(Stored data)

·····

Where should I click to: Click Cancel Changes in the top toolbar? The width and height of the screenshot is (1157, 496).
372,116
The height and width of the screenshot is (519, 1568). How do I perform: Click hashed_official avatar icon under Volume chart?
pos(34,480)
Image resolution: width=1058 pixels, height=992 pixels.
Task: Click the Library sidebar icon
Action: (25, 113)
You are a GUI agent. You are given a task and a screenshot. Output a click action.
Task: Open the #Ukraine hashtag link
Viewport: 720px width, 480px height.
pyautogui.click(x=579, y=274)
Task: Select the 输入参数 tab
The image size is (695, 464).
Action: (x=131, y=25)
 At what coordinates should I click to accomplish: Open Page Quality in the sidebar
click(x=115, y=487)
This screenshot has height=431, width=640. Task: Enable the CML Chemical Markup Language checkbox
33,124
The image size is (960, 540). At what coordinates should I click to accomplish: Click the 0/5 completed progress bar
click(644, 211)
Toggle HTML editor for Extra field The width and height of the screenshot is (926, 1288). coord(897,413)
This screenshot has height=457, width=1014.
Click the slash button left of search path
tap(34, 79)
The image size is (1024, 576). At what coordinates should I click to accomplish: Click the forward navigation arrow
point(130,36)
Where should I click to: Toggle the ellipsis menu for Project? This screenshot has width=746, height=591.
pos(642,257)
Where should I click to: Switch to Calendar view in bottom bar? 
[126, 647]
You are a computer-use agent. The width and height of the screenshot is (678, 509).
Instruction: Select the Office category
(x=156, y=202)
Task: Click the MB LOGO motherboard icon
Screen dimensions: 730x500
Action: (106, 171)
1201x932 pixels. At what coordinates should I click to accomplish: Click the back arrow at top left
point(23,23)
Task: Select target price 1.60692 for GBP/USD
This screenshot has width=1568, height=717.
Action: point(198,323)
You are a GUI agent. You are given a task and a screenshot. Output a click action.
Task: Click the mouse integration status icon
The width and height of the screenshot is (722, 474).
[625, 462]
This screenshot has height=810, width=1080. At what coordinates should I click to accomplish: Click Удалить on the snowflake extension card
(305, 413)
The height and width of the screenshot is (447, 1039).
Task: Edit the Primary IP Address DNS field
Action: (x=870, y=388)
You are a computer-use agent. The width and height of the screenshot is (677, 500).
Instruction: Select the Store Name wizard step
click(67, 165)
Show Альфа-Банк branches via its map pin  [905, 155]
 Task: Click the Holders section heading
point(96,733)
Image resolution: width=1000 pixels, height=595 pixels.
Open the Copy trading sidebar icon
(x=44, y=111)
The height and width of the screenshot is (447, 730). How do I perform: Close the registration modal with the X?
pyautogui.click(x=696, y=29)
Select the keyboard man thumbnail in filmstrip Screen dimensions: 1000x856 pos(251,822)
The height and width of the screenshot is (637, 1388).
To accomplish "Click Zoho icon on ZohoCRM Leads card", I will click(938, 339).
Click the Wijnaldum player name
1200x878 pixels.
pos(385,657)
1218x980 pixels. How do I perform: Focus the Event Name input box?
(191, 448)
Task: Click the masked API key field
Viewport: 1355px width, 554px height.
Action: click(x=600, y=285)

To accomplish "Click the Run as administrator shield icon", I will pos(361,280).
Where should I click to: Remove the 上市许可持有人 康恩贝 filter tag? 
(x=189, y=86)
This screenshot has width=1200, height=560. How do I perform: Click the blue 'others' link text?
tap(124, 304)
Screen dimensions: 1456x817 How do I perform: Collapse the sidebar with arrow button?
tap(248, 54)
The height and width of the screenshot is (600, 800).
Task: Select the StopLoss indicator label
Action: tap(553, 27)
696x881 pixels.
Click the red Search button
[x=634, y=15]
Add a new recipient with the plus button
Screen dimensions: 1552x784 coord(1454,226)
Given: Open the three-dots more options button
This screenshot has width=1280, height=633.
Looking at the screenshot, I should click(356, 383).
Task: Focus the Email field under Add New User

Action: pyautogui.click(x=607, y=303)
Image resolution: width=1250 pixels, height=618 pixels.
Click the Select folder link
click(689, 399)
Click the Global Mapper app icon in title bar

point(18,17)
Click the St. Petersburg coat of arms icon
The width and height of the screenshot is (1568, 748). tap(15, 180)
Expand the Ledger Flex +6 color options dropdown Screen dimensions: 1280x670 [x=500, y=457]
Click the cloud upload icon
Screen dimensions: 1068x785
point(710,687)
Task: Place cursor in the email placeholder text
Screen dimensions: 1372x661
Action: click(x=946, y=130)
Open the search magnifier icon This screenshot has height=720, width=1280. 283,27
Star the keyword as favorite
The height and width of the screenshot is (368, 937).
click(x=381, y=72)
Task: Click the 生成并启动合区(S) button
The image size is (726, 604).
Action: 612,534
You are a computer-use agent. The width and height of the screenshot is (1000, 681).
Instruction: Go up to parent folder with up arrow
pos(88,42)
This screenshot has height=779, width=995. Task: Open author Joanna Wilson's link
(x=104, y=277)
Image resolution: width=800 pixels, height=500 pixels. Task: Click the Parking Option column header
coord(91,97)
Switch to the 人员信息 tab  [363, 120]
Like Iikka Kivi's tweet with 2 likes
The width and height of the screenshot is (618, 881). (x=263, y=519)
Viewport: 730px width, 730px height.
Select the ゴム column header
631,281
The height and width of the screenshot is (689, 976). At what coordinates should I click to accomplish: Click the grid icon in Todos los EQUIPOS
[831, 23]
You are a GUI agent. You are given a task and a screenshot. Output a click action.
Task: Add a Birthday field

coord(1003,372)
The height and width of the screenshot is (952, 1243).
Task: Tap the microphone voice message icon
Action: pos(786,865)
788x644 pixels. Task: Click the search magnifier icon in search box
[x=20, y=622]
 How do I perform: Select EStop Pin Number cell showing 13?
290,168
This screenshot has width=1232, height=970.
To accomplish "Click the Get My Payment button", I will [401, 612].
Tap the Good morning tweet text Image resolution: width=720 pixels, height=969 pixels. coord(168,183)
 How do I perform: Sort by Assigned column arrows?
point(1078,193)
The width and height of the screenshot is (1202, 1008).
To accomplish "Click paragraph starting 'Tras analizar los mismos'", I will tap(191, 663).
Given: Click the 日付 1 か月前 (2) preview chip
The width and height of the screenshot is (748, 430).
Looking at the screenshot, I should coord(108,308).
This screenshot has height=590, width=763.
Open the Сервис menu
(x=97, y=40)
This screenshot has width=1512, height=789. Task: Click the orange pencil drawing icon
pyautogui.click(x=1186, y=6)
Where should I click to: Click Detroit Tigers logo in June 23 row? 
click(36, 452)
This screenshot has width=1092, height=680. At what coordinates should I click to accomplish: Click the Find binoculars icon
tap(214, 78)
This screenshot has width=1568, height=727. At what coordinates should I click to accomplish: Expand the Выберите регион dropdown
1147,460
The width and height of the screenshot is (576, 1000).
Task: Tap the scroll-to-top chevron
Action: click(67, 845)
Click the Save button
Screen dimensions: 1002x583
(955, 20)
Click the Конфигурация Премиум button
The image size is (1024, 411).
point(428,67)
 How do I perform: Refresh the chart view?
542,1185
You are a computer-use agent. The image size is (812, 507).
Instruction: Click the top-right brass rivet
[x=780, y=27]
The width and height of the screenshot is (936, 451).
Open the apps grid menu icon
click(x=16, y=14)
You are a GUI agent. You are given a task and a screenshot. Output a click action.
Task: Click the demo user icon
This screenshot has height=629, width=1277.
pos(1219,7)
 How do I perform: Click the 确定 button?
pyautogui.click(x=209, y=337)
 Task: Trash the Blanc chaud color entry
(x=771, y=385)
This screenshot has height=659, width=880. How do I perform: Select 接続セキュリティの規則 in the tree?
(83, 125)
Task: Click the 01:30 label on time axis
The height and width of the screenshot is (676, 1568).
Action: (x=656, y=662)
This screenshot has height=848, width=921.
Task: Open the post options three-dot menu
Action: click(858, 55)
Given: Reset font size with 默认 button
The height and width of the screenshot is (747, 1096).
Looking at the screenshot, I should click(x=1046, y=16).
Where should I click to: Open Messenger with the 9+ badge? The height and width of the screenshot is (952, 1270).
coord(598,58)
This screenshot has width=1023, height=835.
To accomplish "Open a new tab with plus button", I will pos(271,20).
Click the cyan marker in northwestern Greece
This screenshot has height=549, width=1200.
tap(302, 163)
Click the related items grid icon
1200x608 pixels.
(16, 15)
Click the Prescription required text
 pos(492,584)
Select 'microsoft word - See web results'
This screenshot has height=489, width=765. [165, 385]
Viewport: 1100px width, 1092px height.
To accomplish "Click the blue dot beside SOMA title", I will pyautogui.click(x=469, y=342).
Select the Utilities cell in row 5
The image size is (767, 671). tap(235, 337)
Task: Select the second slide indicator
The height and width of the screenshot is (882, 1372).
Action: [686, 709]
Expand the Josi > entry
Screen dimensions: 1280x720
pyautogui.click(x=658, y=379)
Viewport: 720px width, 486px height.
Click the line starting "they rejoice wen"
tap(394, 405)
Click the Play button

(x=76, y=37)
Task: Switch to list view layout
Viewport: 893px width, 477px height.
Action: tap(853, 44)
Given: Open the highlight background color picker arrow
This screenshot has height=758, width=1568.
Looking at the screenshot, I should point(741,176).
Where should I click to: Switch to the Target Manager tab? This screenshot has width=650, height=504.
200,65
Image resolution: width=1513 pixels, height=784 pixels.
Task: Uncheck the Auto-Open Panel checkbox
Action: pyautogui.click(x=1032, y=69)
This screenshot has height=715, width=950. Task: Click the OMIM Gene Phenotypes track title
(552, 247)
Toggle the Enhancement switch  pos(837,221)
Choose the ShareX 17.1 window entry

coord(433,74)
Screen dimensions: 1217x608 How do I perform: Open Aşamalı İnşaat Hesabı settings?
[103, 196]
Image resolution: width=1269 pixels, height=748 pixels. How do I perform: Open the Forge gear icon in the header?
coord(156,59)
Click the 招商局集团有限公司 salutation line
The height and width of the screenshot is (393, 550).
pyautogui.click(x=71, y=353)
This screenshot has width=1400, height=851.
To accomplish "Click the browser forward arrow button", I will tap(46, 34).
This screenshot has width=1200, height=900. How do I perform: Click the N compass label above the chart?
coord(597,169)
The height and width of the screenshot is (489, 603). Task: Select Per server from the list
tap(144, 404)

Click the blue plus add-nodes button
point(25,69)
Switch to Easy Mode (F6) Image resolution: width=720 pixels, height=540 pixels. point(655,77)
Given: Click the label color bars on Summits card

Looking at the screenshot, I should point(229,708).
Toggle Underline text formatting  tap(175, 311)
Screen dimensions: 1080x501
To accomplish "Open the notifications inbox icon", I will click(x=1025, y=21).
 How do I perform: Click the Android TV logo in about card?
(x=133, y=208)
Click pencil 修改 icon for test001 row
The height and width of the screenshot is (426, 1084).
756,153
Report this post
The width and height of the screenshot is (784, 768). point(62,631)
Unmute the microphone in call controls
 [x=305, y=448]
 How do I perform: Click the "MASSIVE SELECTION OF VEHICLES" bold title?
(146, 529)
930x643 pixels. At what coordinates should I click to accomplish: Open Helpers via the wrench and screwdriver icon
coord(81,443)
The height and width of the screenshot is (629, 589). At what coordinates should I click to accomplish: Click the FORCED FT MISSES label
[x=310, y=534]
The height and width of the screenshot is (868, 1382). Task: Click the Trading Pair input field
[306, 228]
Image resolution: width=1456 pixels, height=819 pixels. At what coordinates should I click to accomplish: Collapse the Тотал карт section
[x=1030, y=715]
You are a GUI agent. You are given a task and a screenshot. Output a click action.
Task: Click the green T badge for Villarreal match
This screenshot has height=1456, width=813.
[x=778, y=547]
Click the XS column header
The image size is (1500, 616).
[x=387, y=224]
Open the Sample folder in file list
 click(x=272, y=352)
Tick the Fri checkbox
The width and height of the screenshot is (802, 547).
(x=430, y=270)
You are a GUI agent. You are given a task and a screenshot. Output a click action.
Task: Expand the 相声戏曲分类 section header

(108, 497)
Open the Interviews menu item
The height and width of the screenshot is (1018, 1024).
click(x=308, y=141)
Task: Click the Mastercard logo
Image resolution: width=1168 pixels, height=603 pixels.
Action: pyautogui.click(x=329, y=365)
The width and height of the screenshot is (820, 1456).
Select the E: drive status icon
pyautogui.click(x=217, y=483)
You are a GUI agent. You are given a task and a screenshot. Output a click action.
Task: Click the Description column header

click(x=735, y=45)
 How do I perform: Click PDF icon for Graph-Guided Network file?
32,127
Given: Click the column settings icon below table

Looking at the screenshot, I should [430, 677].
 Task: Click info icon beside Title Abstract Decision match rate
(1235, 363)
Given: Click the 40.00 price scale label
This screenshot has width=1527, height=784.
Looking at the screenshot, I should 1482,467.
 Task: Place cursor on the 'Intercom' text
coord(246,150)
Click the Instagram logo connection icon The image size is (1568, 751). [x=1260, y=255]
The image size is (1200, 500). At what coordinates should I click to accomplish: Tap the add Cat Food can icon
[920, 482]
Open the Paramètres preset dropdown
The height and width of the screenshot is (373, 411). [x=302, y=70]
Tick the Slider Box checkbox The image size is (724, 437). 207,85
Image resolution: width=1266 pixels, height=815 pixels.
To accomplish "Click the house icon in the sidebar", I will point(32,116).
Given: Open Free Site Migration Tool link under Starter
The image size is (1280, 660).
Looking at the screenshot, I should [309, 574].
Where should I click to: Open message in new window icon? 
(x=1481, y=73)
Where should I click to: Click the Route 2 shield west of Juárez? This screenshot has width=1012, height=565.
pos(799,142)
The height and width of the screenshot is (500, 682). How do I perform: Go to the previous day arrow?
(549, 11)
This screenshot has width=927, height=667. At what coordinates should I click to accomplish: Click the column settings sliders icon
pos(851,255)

·····

→ **TASK DESCRIPTION**
What are the lines from the one with "This screenshot has width=927, height=667." through the end of the records above? Set them down exactly, both ends included, and nothing else.

→ **OUTPUT BELOW**
This screenshot has width=927, height=667. At what coordinates should I click to accomplish: Click the column settings sliders icon
pos(851,255)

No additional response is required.